* _Problem_: Beginning at the line that holds "Given: Open the bass player event cover image", transcribe each line exactly through the end of the records, and leave any pictures out.

· · · ·

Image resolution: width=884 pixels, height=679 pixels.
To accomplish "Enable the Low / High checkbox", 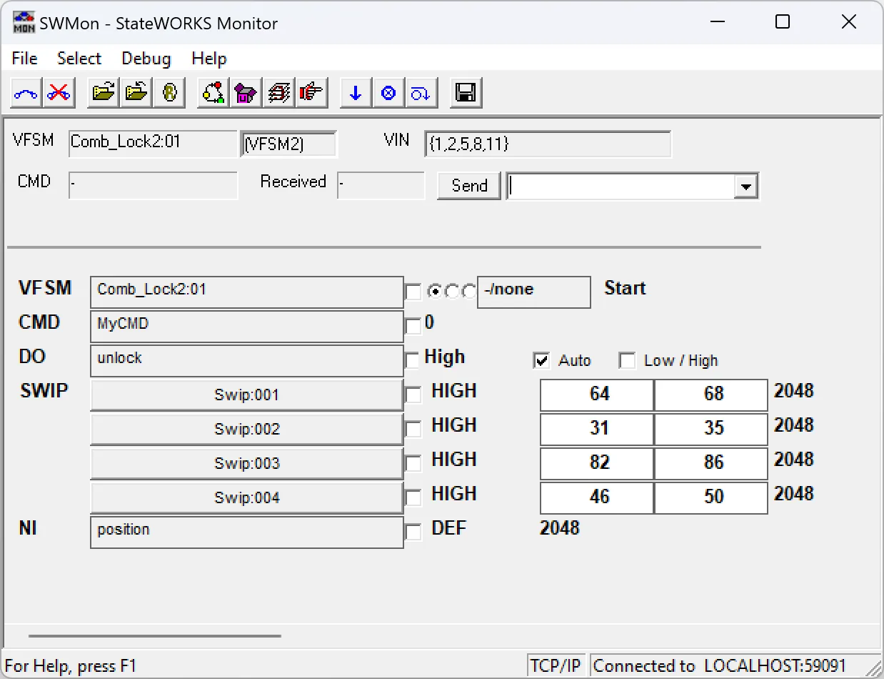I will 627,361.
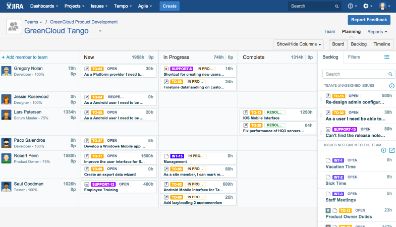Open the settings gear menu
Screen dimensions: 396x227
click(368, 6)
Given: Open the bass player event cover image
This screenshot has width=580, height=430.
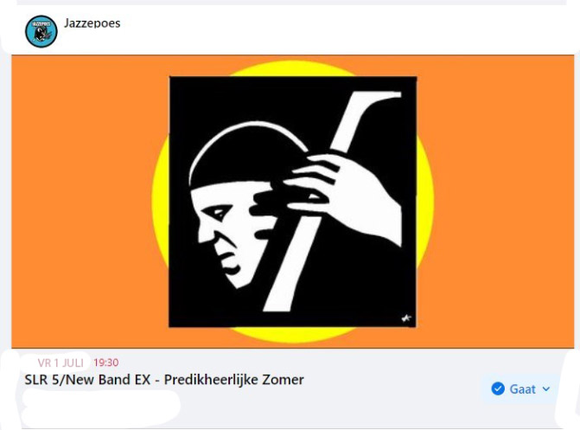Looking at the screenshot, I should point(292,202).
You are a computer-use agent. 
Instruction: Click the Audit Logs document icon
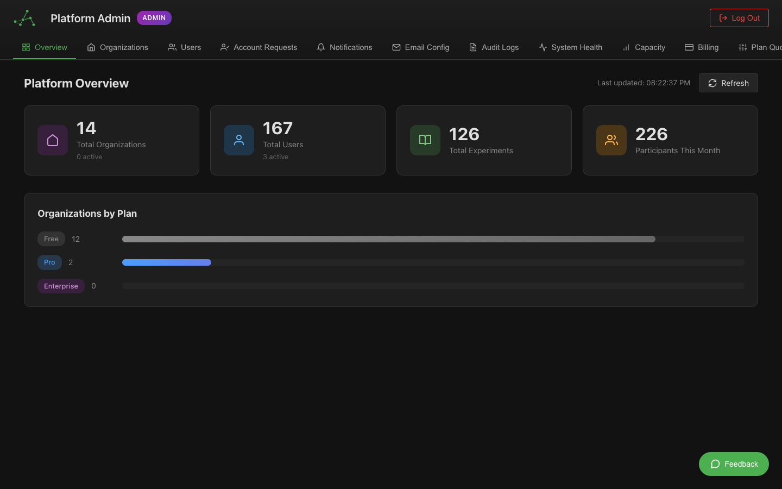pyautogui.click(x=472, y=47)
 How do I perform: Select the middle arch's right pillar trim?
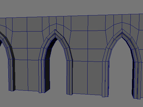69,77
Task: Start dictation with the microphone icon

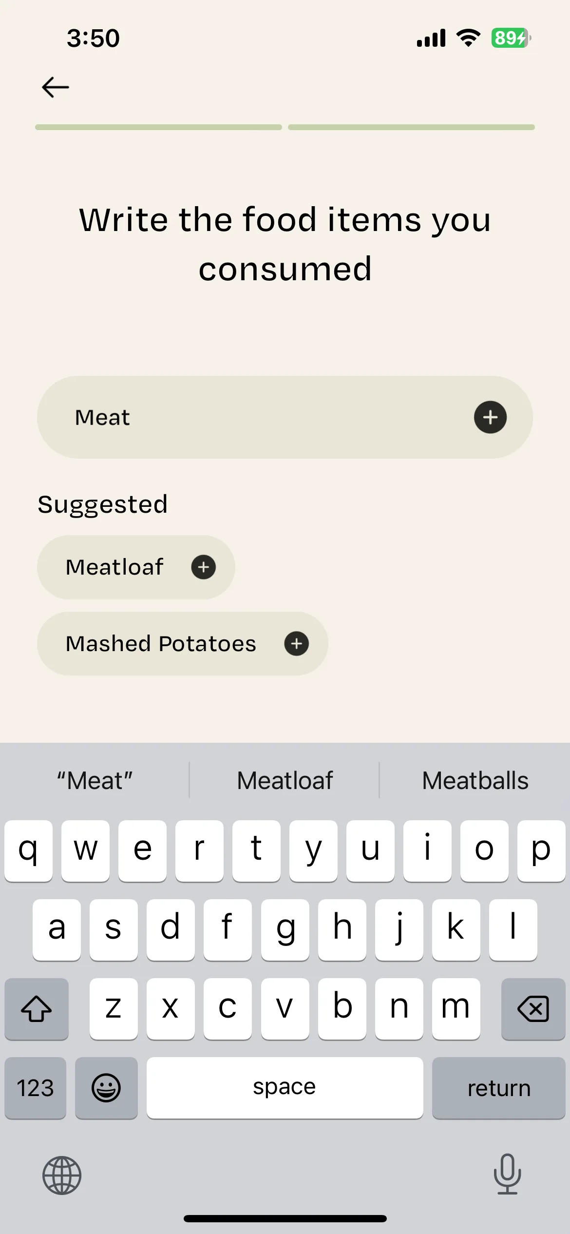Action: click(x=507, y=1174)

· · · ·

* _Written reply_:
Given: Open the bass player event cover image
This screenshot has width=580, height=430.
Looking at the screenshot, I should point(292,202).
You are a computer-use agent. 
Instruction: Click the Audit Logs document icon
pyautogui.click(x=472, y=47)
 How do I perform: Select the middle arch's right pillar trim?
69,77
Task: Start dictation with the microphone icon

Action: click(x=507, y=1174)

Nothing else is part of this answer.